• _WHAT THIS TASK INVOLVES_
Below are the entries; tally the lines holding the string "arrow" and give only that figure.

• _RECORDS FOR THIS TASK_
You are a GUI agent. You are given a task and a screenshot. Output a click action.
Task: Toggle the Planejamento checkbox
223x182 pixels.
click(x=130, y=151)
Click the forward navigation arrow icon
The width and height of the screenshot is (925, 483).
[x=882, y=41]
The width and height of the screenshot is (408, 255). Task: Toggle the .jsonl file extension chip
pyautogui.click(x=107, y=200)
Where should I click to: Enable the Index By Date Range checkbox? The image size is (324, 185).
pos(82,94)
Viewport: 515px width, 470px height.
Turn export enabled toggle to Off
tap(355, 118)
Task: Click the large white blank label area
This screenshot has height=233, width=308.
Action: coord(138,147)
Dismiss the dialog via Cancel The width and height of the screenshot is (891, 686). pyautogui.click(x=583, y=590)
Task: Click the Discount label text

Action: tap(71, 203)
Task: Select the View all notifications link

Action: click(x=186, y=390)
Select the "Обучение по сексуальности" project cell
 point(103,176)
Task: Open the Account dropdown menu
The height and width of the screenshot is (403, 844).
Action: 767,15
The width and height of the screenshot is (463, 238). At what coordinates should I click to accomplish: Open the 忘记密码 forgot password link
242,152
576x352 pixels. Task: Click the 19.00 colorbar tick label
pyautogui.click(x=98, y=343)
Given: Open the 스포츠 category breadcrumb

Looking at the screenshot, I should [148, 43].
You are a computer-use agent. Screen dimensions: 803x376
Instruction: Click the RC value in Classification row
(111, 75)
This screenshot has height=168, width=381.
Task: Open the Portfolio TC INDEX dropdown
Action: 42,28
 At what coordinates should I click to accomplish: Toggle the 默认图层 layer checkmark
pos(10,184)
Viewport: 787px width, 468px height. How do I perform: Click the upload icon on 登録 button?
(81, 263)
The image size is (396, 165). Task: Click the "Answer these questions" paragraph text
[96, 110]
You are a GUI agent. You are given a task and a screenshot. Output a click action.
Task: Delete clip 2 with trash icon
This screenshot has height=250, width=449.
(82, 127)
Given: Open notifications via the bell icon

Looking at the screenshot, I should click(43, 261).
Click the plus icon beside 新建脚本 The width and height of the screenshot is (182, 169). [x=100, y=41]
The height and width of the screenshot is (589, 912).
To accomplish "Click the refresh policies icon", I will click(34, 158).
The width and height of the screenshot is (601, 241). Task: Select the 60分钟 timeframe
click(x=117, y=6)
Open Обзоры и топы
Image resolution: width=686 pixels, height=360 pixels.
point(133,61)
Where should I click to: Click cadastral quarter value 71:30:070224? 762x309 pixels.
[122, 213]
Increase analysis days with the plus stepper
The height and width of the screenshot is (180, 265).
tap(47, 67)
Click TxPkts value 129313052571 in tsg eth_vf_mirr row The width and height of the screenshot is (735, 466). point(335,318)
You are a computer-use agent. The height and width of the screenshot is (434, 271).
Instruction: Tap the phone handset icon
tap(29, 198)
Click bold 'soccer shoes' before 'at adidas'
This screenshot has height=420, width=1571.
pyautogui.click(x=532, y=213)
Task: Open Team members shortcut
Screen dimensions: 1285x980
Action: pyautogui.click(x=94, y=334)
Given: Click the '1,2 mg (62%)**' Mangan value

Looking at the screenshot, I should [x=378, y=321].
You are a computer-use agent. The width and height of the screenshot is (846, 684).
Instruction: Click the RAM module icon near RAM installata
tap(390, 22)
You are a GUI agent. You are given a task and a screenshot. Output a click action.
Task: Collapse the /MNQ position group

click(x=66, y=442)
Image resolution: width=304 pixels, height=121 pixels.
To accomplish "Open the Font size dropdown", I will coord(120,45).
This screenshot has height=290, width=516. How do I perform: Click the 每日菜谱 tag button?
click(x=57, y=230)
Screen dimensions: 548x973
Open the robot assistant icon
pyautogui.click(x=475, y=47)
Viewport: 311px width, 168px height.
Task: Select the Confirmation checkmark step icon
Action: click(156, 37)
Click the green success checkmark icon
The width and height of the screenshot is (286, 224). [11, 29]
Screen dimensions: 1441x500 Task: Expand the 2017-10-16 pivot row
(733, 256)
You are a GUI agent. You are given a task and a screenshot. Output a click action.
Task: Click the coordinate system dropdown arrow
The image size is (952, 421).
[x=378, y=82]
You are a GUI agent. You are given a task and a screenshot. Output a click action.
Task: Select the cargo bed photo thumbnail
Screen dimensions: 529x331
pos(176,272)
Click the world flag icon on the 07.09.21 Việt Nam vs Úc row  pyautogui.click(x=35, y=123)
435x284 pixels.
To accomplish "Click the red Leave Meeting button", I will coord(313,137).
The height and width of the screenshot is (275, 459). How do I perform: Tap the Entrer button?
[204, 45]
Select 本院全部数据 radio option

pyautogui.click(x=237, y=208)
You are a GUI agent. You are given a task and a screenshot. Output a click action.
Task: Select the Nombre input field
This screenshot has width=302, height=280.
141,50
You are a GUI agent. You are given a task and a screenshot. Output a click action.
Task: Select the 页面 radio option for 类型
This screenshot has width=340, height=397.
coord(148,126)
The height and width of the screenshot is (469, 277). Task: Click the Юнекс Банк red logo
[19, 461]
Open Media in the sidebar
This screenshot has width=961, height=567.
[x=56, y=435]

• _EXERCISE ANSWER_
2